*STATED PROBLEM*. In the material below, reproduce word for word the lines from the one containing "Task: Click the FRA language indicator" through the one containing "Action: tap(1008, 594)", both included. Leave out the pictures.

*RECORDS FOR PROCESSING*.
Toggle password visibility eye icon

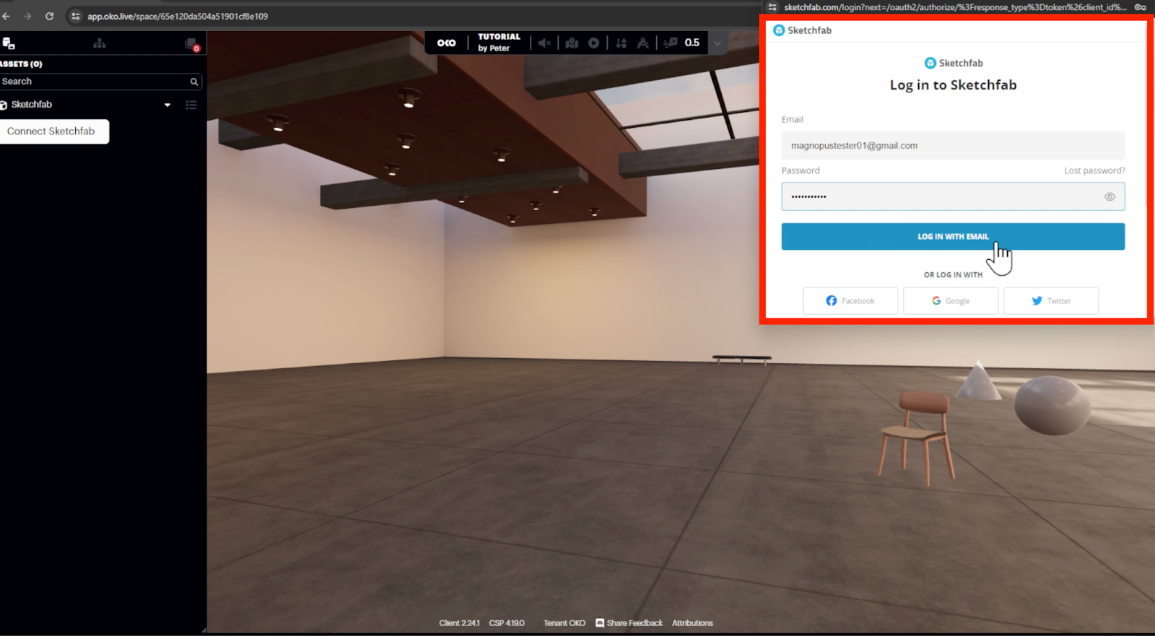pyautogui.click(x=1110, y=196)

---

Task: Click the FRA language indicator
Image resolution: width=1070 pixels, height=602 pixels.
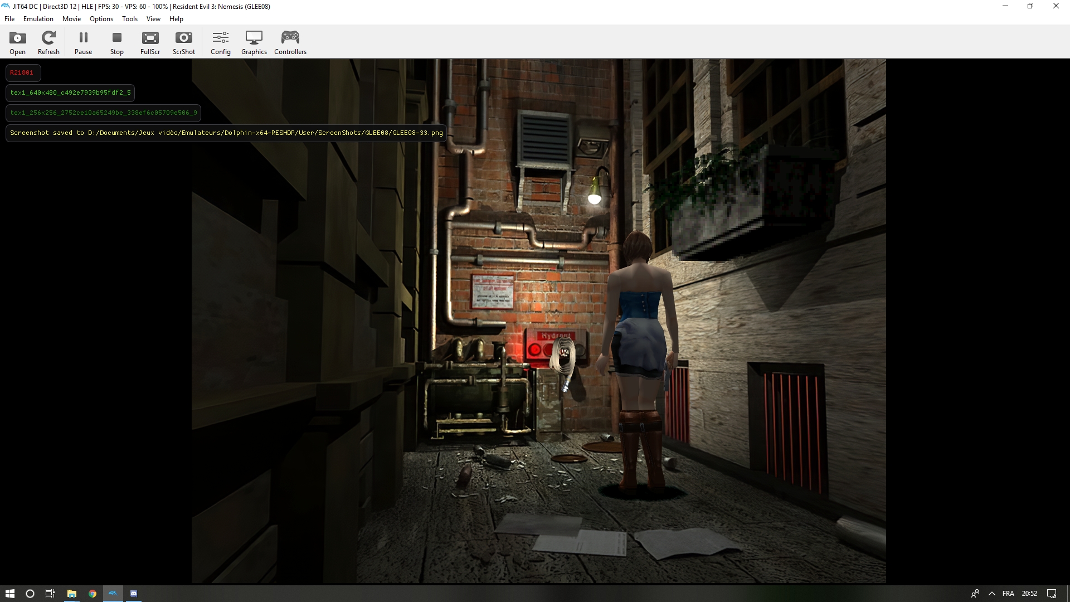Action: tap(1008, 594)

==

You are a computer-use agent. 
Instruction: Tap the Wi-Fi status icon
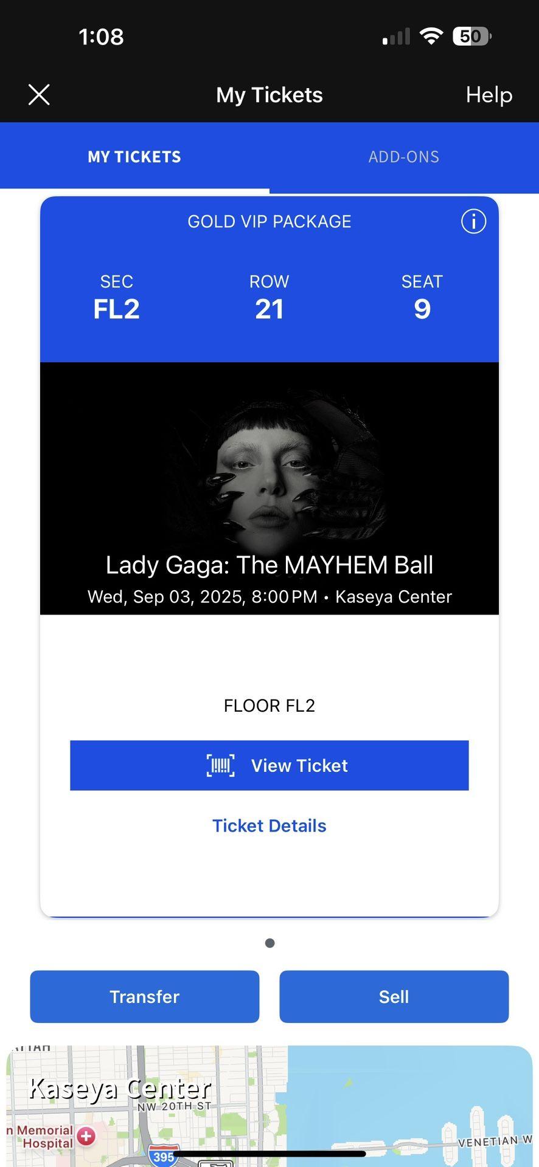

*PROBLEM SOLUTION*.
Task: Click the FRA language indicator
Image resolution: width=1070 pixels, height=602 pixels.
Action: tap(1008, 594)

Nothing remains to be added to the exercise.